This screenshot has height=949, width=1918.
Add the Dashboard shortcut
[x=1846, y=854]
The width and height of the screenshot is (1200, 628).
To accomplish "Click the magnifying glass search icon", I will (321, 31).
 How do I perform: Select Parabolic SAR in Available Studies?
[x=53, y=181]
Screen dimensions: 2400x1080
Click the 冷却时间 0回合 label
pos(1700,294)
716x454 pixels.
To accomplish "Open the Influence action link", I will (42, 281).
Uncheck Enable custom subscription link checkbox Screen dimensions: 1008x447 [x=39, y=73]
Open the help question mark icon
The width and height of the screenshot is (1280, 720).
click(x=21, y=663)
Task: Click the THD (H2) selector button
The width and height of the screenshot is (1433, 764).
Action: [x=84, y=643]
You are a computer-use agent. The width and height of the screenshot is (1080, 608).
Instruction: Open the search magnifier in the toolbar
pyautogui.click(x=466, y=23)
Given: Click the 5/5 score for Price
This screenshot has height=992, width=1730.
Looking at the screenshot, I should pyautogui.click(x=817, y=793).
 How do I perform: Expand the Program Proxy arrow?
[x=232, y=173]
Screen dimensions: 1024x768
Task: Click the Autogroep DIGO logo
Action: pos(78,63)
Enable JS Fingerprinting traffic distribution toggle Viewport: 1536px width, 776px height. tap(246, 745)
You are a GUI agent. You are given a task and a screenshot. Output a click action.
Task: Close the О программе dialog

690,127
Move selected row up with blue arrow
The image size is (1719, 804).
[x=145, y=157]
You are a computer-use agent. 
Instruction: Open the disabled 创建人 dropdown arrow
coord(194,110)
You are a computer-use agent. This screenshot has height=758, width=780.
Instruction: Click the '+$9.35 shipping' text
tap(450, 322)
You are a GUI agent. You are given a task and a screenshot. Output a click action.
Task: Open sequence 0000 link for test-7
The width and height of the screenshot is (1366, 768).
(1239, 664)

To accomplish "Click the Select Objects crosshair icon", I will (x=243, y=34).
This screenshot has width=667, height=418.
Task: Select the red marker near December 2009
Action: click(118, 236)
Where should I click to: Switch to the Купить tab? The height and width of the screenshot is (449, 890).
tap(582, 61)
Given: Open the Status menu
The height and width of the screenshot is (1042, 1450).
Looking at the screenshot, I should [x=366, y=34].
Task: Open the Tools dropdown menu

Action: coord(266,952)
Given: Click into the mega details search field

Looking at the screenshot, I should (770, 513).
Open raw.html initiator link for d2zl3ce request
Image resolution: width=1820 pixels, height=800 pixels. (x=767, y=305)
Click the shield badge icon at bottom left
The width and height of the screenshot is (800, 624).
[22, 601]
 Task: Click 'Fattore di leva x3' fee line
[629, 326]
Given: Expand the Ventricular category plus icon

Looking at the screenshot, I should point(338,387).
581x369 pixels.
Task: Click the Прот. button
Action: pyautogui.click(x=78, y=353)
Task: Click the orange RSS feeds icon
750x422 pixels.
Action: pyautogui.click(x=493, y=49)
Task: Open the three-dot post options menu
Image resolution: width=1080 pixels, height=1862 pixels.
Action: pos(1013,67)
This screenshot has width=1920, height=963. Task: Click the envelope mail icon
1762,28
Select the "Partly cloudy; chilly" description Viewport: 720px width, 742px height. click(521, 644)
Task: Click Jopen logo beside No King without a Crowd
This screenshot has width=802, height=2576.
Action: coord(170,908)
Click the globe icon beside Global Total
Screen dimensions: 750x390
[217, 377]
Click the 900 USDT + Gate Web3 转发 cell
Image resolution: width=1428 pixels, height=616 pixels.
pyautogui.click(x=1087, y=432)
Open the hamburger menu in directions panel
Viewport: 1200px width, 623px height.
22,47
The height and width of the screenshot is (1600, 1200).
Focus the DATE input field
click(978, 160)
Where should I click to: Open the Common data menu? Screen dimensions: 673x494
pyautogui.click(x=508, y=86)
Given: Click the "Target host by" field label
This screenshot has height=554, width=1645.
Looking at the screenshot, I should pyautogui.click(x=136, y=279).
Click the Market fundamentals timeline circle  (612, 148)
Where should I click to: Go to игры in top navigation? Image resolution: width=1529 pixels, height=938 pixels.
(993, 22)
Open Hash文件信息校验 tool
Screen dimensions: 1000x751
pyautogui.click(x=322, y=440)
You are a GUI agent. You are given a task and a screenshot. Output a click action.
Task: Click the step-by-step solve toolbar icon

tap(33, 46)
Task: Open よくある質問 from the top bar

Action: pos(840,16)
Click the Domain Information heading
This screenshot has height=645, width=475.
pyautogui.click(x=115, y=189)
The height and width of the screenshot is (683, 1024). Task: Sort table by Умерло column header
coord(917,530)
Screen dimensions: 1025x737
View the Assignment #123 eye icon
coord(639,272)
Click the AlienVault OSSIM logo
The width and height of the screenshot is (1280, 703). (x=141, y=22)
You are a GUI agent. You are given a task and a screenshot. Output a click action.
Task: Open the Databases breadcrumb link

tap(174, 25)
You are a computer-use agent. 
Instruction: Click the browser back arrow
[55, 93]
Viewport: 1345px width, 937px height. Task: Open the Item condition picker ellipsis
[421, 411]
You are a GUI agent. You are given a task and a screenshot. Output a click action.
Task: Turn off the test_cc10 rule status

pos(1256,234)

ASSIGNMENT » Whenever the string "beside" shows up on a line of the listing, copy that line.

RESULT »
Task: Click Jopen logo beside No King without a Crowd
Click the globe icon beside Global Total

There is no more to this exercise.